Zwar war es leichter, nach Australien zu emigrieren als in die USA, doch hatte man dort nicht ausgerechnet auf deutsche Musiker gewartet. Das riesige Land brauchte Praktiker, Handwerker aller Fachrichtungen. Nur wenige konnten ihren erlernten Beruf ausüben und mussten sich mit anderen Arbeiten über Wasser halten, wenn sie überhaupt oft nur mit einem Touristenvisum eingereist bleiben durften.
Unmöglich, auch nur auf einen Bruchteil derer einzugehen, die hier zu Wort kommen. Die prominentesten waren die Weintraub Syncopaters, in den 1920er Jahren in Berlin eine berühmte Jazzband, populärer noch als die Comedian Harmonists, die unter anderem die Musik zum Film Der blaue Engel eingespielt hatte. Die Musiker wurden, nachdem ihnen schon wie praktisch allen Juden 1933 die Arbeitserlaubnis entzogen war, nach weltweiten Tourneen auch nach Australien eingeladen und spielten dort mit großem Erfolg und begeisterten Kritiken. Auch nur mit einem temporären Visum eingereist, war die beliebte Band zunächst geduldet, durfte auftreten und Geld verdienen. Als aber England, das Mutterland Australiens, in den Krieg gegen Deutschland eintrat, wurden drei der Musiker von der einheimischen Konkurrenz denunziert und als feindliche Ausländer unter schlimmsten Bedingungen interniert. Erst nach eineinhalb Jahren, nachdem die verbliebenen Kollegen schon eine eigene Band gegründet hatten, wurden sie entlassen, konnten aber nie mehr an die glorreichen Zeiten der Weintraub Syncopaters anknüpfen. Deutschlands bekannteste Jazzband hatte aufgehört zu existieren, und die Musikwelt hat nie wieder von den verschwundenen Musikern gehört.

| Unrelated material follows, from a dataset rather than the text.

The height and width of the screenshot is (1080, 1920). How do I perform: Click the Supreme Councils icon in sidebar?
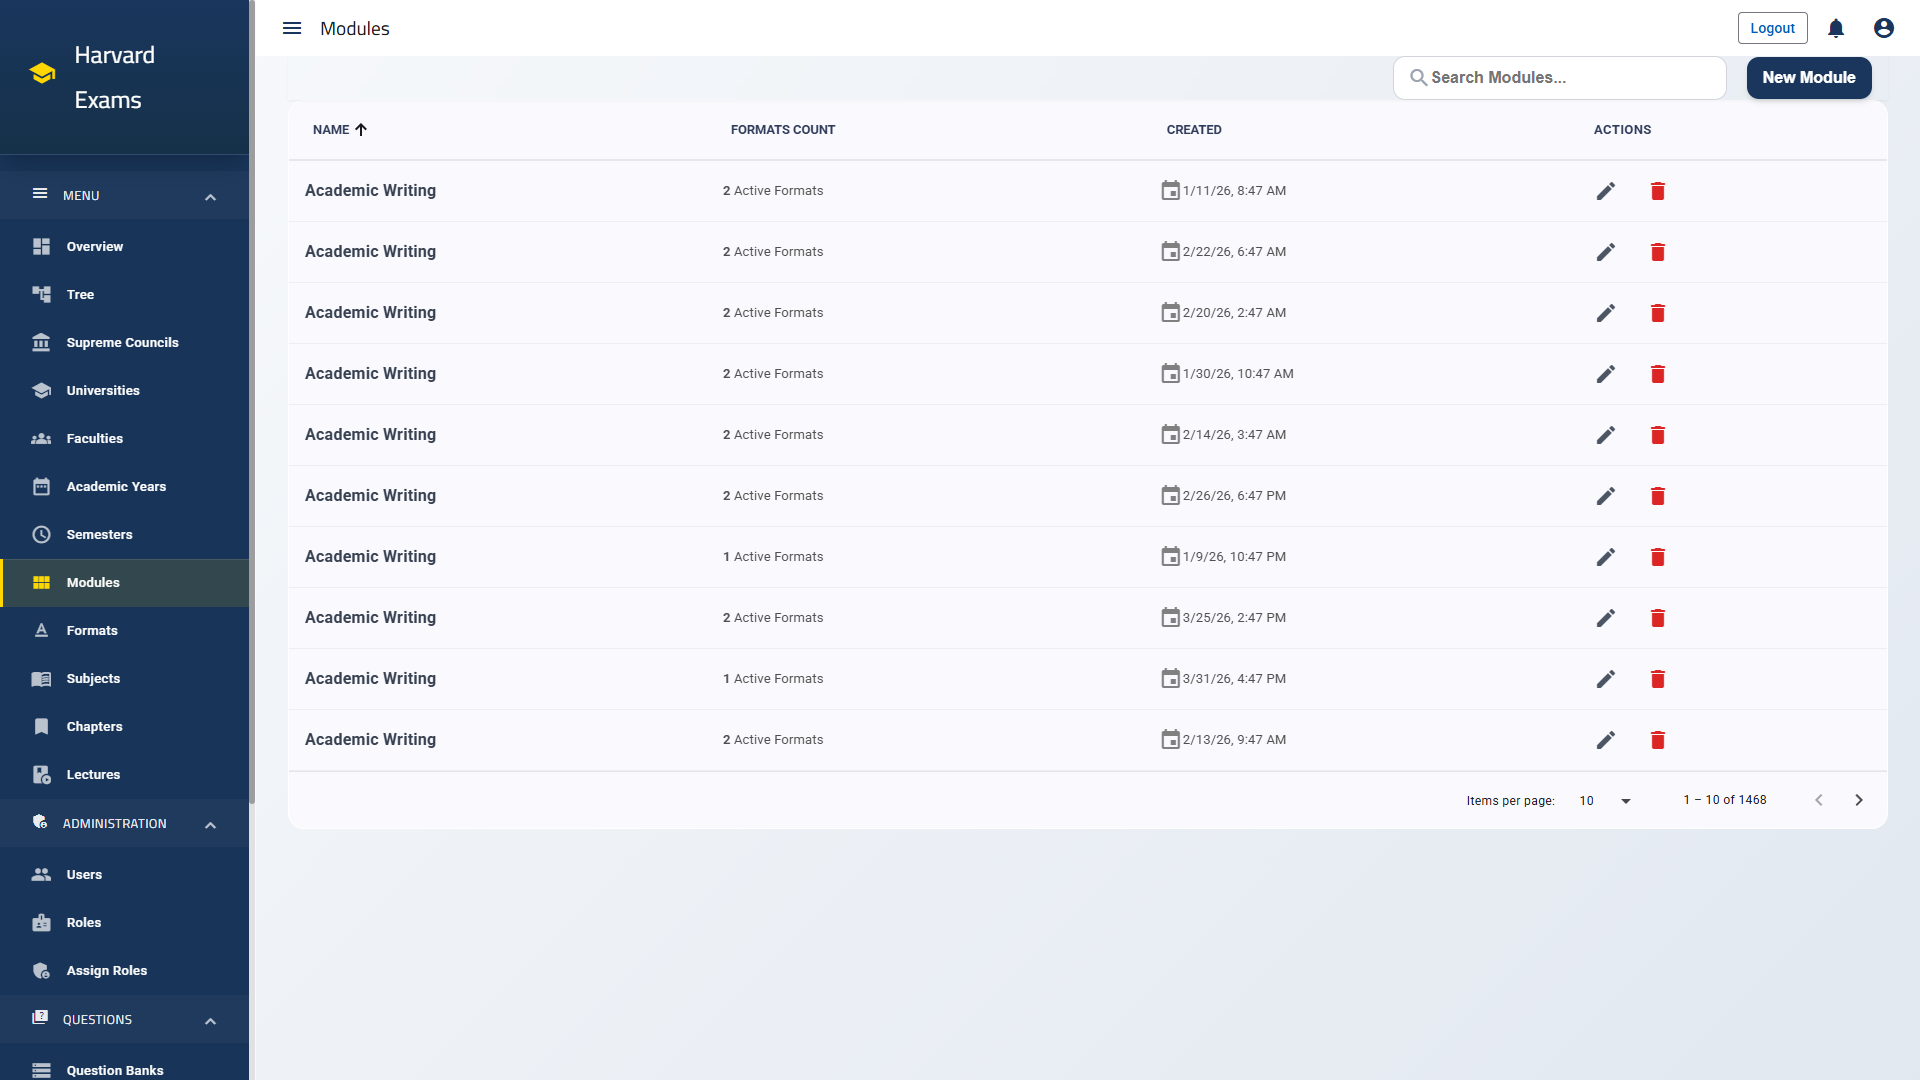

Während in den USA die Emigranten das musikalische und überhaupt das geistige Leben entscheidend prägten, hinterließen die vielen Flüchtlinge in Australien wenig Spuren. Auch hierzulande gelang es nicht, die Erinnerung an sie wachzurufen. Es ist der Verdienst dieses Buchs, es wenigstens versucht zu haben, selbst wenn die Geduld des Lesers durch die Überfülle an Material auf eine harte Probe gestellt wird.